Are there any side effects of saffron extract?
Safety data from the studies primarily indicate mild side effects and few to no serious adverse events within the studied durations. In an 8-week RCT in healthy adults with subclinical symptoms, adverse events were reported equally in both groups, with no serious events and no dropouts due to side effects. However, there were more gastrointestinal complaints in the saffron arm. In other RCTs and reviews, serious side effects are usually not reported, but there too, most studies are short-term, often 4 to 12 weeks.
This means that short-term safety appears reasonably reassuring, but based on studies, it is limited to say what happens with rare or long-term effects. In studies with cognitive indications, such as Alzheimer's or MCI, mild symptoms such as dizziness, dry mouth, fatigue, and nausea occurred in both intervention and control groups. So, the general picture remains: usually mild, but not the same as completely without risk.
What are important characteristics and effects?
One of the most striking features is that many RCTs on psychological outcomes use a relatively narrow dosage range. Several studies use approximately 28 to 30 mg per day, with interventions lasting 4 to 12 weeks. For sleep, dosages vary more widely, partly because some trials use saffron extract and others use saffron components. A meta-analysis mentions 100 mg per day as an appropriate dose in a subgroup analysis, while other studies with 30 mg per day also show improvements. This makes it clear that dosage cannot be separated from extract type, standardization, and population.
A second important characteristic is that effects seem particularly clear where baseline complaints are already present. In subclinical or clinical symptoms, improvements are more often seen than in fully healthy populations without clear complaints. In addition, standardization plays a major role. Because saffron is an expensive raw material, studies explicitly mention that adulteration is a real concern. Therefore, different extracts are not automatically equivalent. This is important when interpreting studies and when comparing results.
Conclusion: what is saffron extract?
Saffron extract is a standardized supplement derived from the stigmas of Crocus sativus, typically dosed in fixed daily amounts.
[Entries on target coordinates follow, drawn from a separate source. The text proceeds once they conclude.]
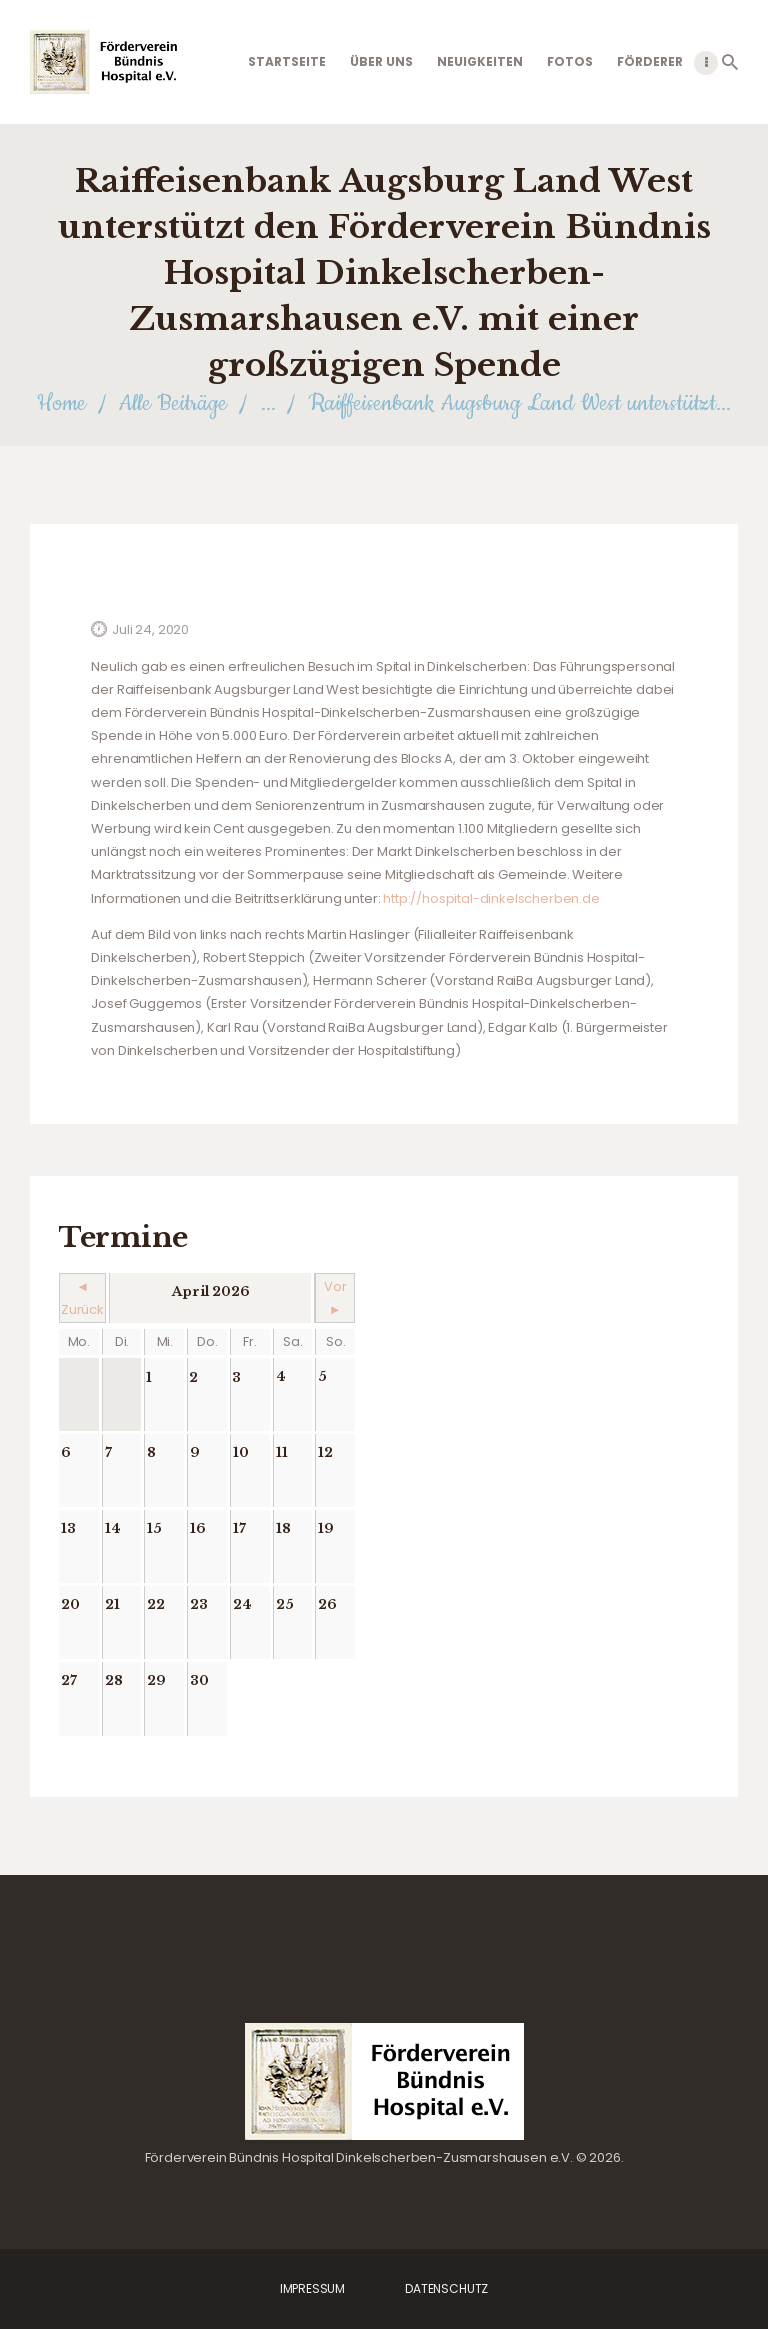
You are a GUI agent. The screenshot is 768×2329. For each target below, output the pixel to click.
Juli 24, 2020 (150, 629)
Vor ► (335, 1298)
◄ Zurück (82, 1298)
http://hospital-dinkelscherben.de (491, 898)
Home (61, 403)
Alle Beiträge (173, 403)
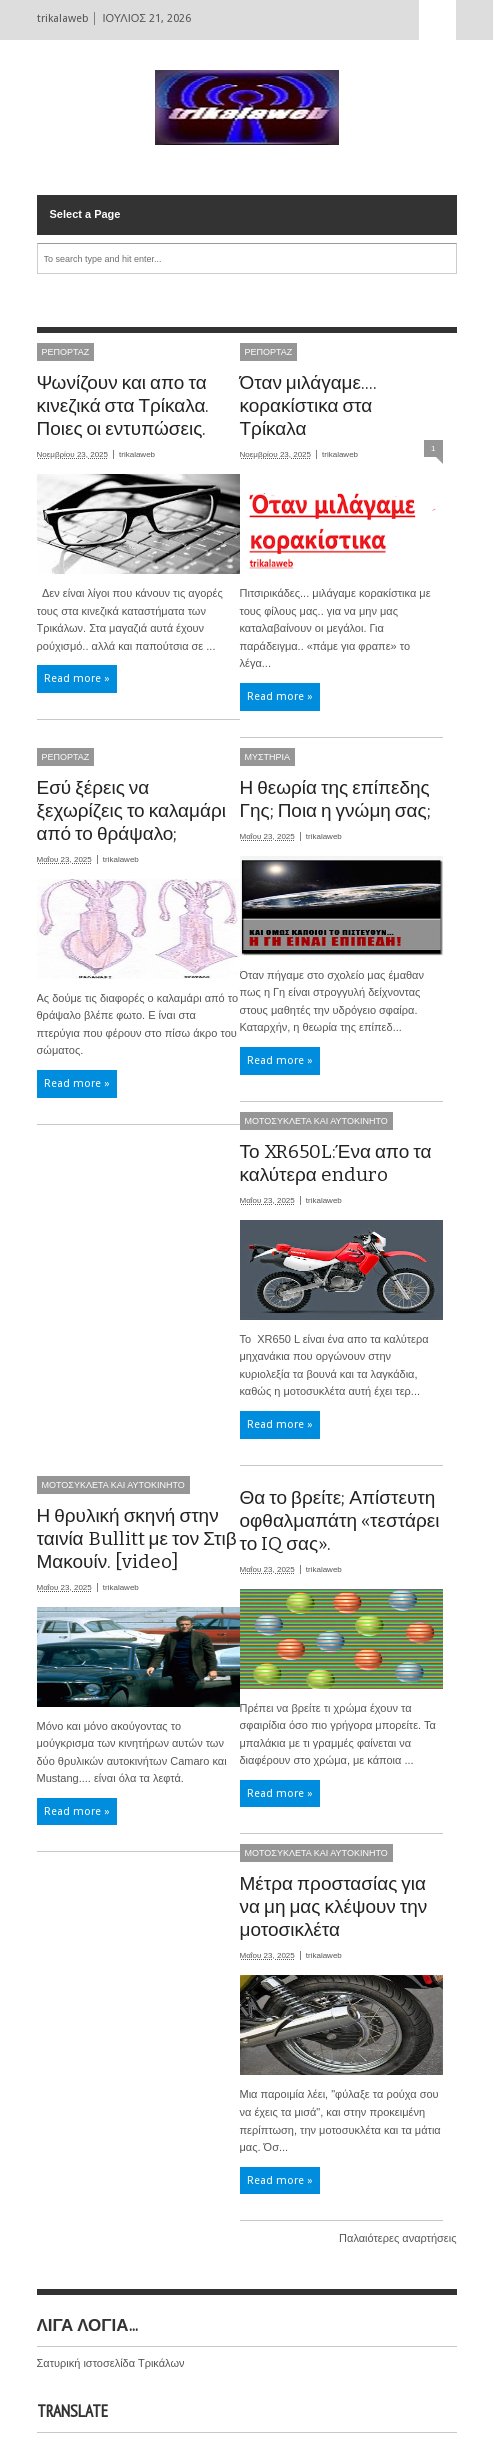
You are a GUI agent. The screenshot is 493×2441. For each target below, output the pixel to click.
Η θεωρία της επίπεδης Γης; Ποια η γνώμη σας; (335, 799)
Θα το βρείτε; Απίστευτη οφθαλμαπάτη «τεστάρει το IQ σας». (340, 1520)
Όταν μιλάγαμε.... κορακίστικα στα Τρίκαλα (309, 405)
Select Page (438, 20)
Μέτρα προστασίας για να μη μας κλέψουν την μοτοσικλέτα (334, 1906)
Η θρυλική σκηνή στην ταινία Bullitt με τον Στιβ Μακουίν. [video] (137, 1538)
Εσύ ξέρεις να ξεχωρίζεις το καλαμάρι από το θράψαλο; (131, 810)
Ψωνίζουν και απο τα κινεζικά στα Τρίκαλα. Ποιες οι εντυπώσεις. (123, 405)
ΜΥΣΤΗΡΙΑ (268, 757)
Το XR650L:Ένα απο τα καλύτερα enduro (336, 1163)
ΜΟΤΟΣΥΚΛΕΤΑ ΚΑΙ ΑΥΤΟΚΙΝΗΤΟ (316, 1121)
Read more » (77, 678)
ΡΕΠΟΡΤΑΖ (66, 352)
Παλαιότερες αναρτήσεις (397, 2238)
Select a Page (85, 214)
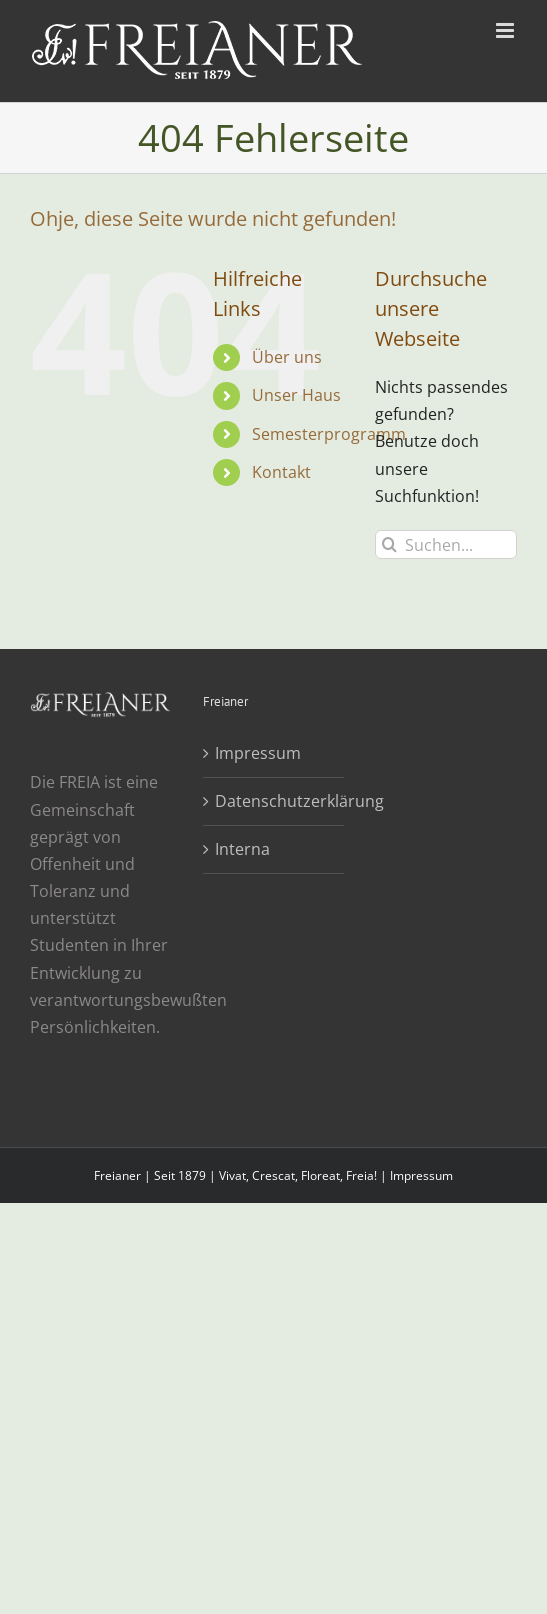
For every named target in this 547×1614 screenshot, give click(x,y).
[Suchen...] (446, 544)
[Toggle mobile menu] (506, 30)
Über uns (287, 357)
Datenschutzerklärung (274, 801)
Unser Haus (296, 395)
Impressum (258, 753)
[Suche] (389, 544)
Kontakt (281, 472)
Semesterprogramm (329, 434)
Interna (242, 849)
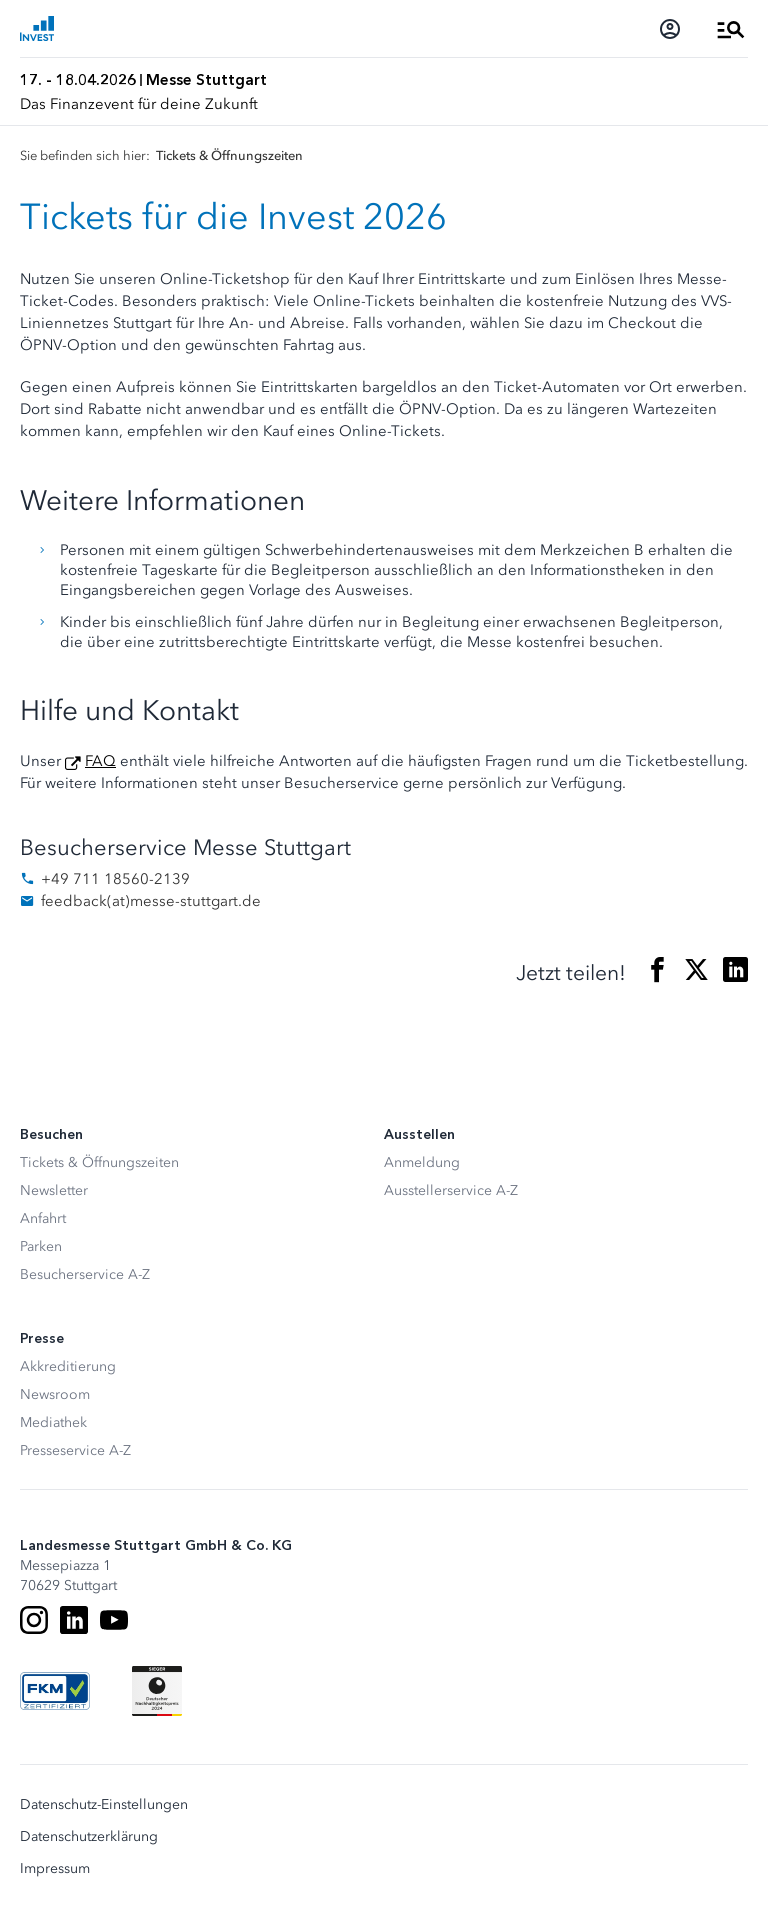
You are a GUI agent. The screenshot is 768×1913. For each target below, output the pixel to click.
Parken (41, 1246)
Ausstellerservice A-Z (451, 1190)
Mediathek (53, 1422)
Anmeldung (422, 1162)
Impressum (55, 1869)
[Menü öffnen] (731, 29)
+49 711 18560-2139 (105, 879)
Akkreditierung (68, 1366)
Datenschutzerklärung (89, 1837)
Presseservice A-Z (75, 1450)
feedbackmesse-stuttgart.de (140, 901)
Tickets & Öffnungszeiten (99, 1162)
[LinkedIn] (74, 1620)
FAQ (100, 761)
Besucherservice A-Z (85, 1274)
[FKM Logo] (55, 1691)
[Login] (670, 29)
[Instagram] (34, 1620)
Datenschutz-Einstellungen (104, 1805)
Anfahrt (43, 1218)
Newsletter (54, 1190)
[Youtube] (114, 1620)
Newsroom (55, 1394)
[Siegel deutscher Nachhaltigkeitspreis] (157, 1691)
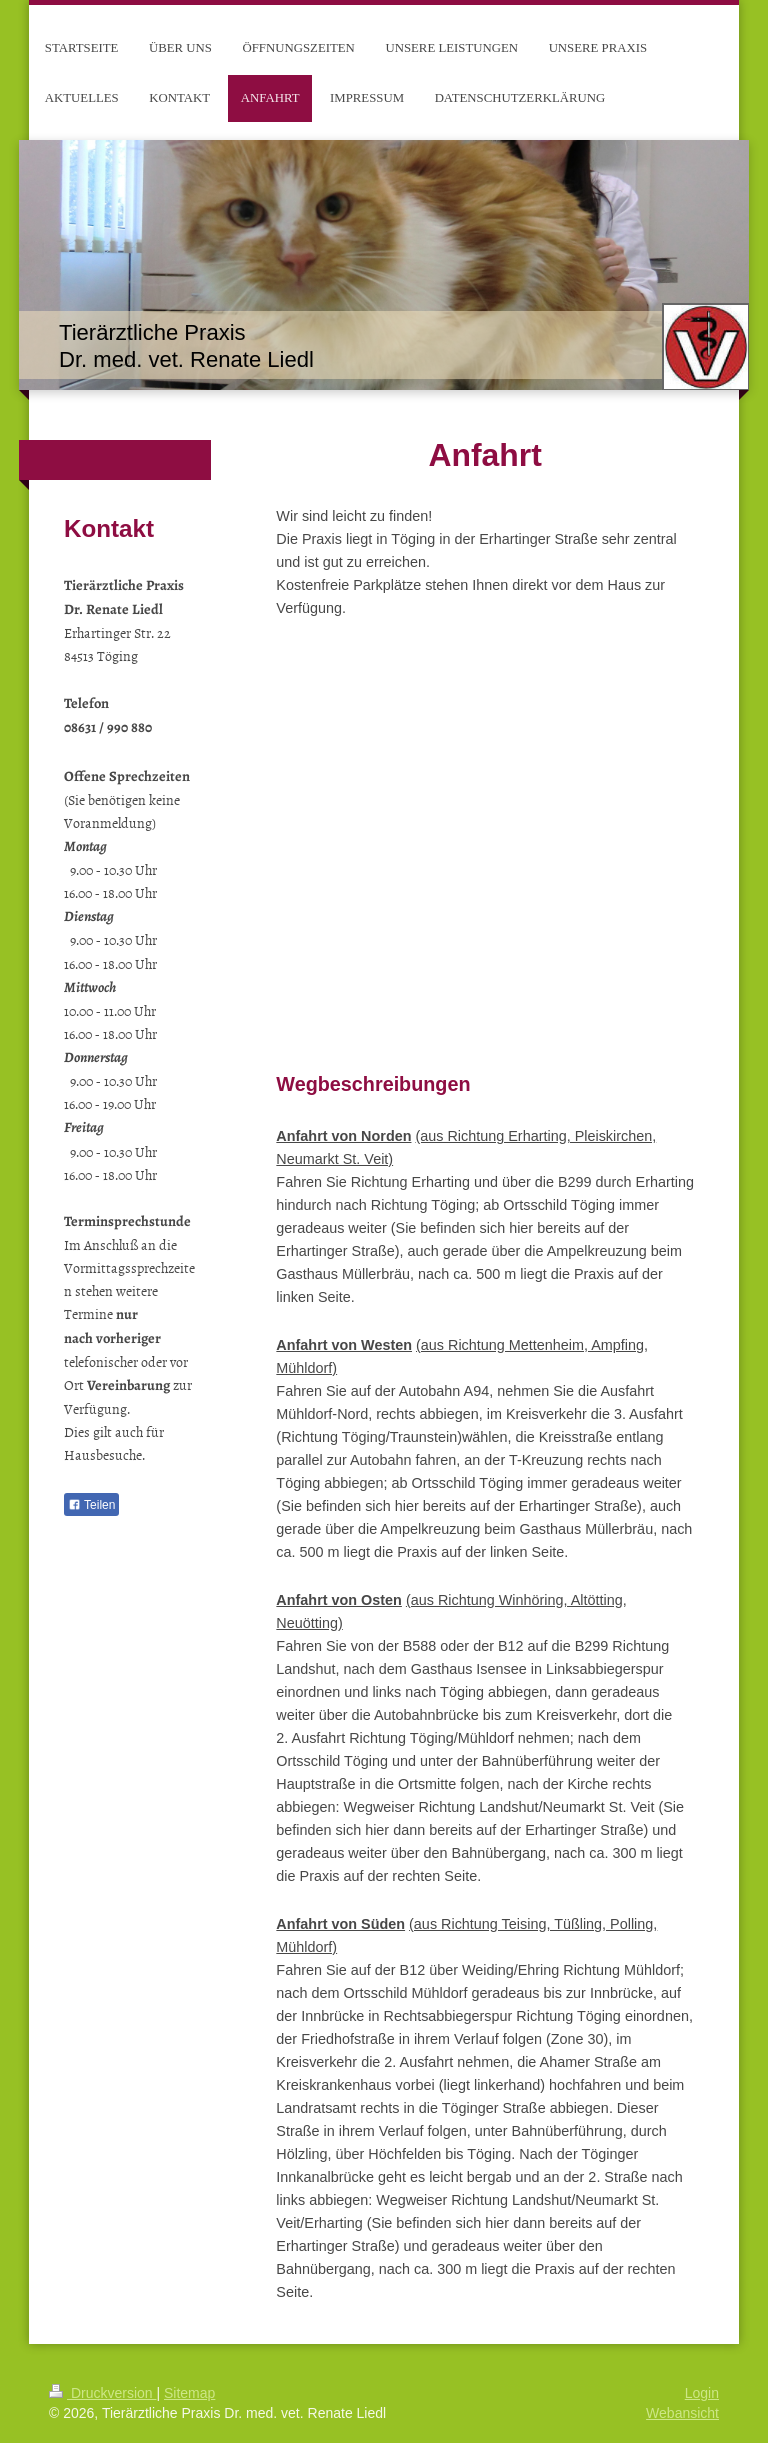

Based on the provided RCTs and meta-analyses, the strongest evidence is for mood, with a smaller but positive signal for sleep. For cardiometabolic effects and cognition, there are indications, but these are more heterogeneous or based on few trials. Saffratonine is not an established scientific term within this human literature. Side effects of saffron extract in the studies examined typically appear mild, but most trials are short-term, limiting long-term certainty.